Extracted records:
****************************************

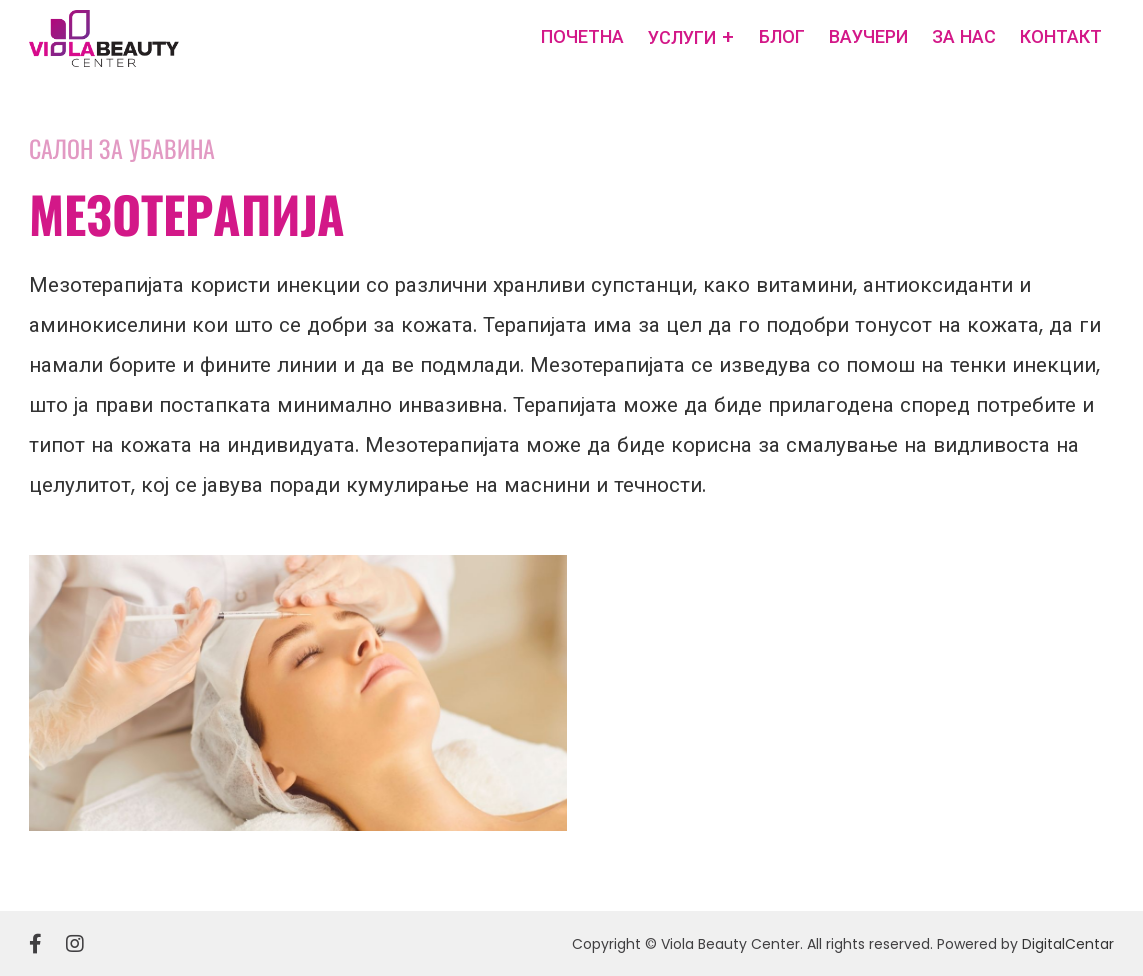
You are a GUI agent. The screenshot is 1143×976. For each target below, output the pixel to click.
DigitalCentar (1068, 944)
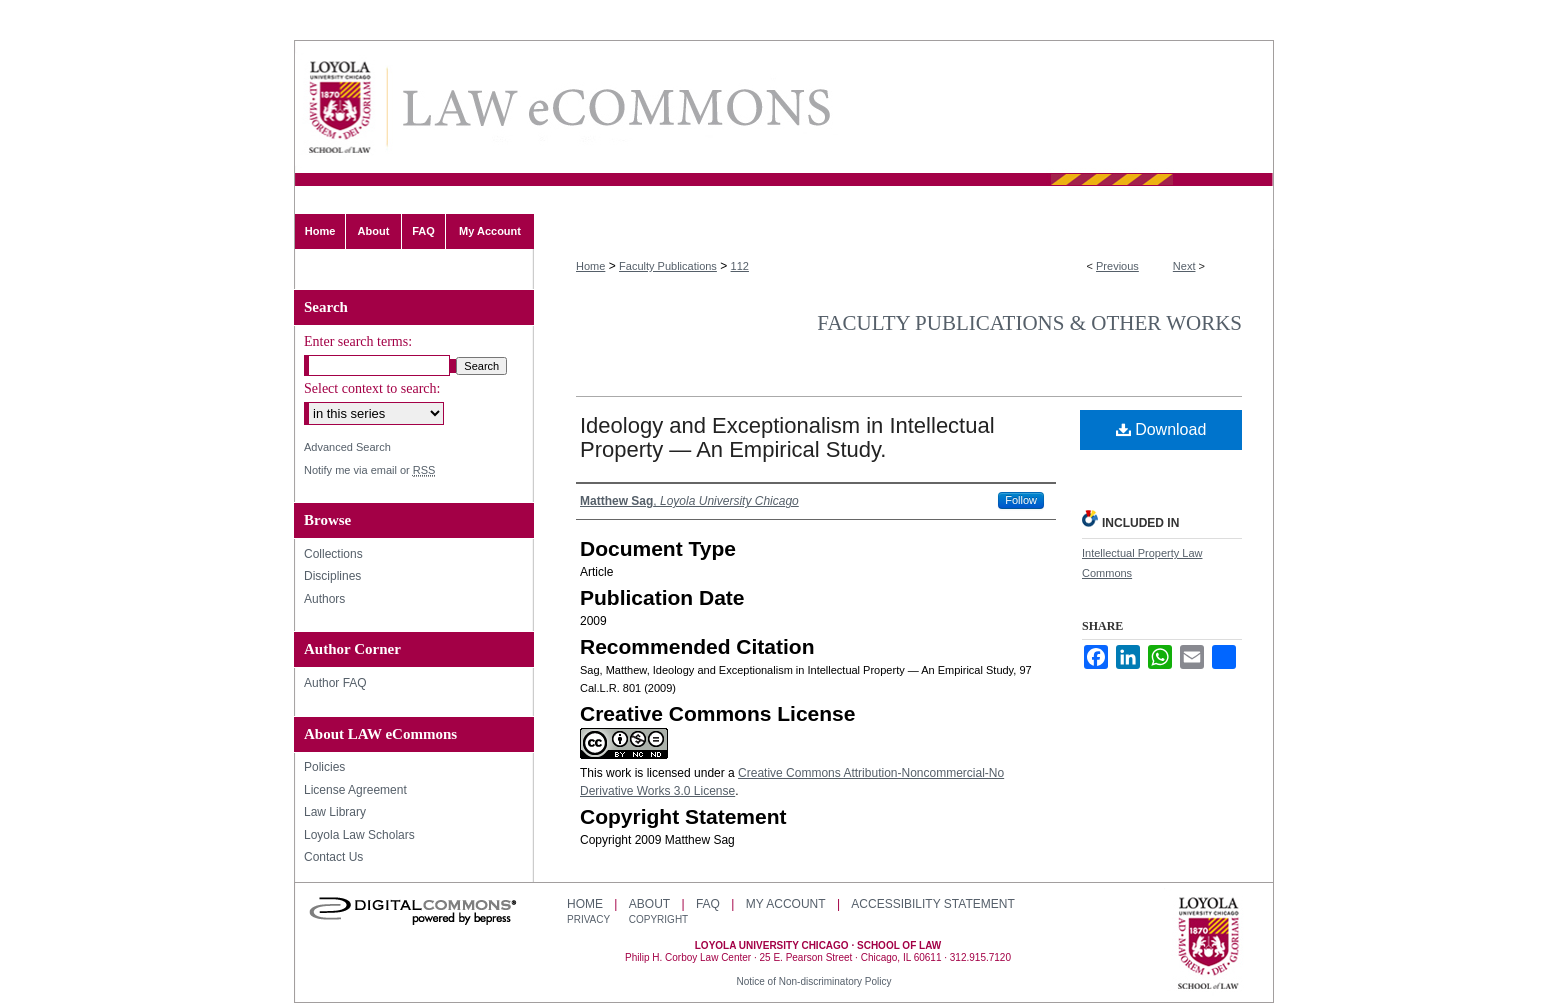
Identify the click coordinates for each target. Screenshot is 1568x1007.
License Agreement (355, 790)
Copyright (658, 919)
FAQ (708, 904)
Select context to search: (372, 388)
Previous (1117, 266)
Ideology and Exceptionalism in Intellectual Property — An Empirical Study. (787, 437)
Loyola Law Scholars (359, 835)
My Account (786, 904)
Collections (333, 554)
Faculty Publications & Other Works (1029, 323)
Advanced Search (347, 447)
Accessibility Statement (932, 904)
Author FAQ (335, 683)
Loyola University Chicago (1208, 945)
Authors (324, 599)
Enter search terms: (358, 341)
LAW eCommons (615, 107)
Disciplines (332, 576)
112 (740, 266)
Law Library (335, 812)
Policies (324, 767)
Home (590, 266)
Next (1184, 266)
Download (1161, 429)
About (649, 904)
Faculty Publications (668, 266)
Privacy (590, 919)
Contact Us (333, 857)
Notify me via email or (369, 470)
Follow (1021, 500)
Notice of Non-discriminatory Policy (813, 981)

****************************************

PROBLEM: Convert the lines from the start of the records through the line containing "Enter search terms: (358, 341)" into a Markdown table with the columns Row and Line, skipping blank lines. Leave the pictures out of the table.

THE SOLUTION:
| Row | Line |
|---|---|
| 1 | You are a GUI agent. The screenshot is 1143×976. For each target below, output the pixel to click. |
| 2 | DigitalCentar (1068, 944) |
| 3 | Identify the click coordinates for each target. Screenshot is 1568x1007. |
| 4 | License Agreement (355, 790) |
| 5 | Copyright (658, 919) |
| 6 | FAQ (708, 904) |
| 7 | Select context to search: (372, 388) |
| 8 | Previous (1117, 266) |
| 9 | Ideology and Exceptionalism in Intellectual Property — An Empirical Study. (787, 437) |
| 10 | Loyola Law Scholars (359, 835) |
| 11 | My Account (786, 904) |
| 12 | Collections (333, 554) |
| 13 | Faculty Publications & Other Works (1029, 323) |
| 14 | Advanced Search (347, 447) |
| 15 | Accessibility Statement (932, 904) |
| 16 | Author FAQ (335, 683) |
| 17 | Loyola University Chicago (1208, 945) |
| 18 | Authors (324, 599) |
| 19 | Enter search terms: (358, 341) |